» Work to complete:
Can you reproduce, character for character, the stretch of items from the line containing "This screenshot has width=1306, height=590." through the last line of the items?

[begin Listing]

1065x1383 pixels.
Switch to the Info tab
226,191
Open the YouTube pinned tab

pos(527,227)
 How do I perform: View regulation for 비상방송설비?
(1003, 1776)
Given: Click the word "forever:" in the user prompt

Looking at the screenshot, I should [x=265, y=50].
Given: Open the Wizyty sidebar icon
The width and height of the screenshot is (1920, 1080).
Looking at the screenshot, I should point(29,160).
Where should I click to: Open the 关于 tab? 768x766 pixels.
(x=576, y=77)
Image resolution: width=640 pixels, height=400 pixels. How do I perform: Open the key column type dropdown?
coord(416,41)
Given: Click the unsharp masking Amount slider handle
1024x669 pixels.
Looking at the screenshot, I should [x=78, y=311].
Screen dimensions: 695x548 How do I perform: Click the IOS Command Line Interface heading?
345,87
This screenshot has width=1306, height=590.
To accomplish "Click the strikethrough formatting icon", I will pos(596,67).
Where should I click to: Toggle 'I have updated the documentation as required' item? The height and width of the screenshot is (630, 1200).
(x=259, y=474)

[end Listing]

» Worked solution:
This screenshot has width=1306, height=590.
To accomplish "Click the strikethrough formatting icon", I will pos(596,67).
Where should I click to: Toggle 'I have updated the documentation as required' item? The height and width of the screenshot is (630, 1200).
(x=259, y=474)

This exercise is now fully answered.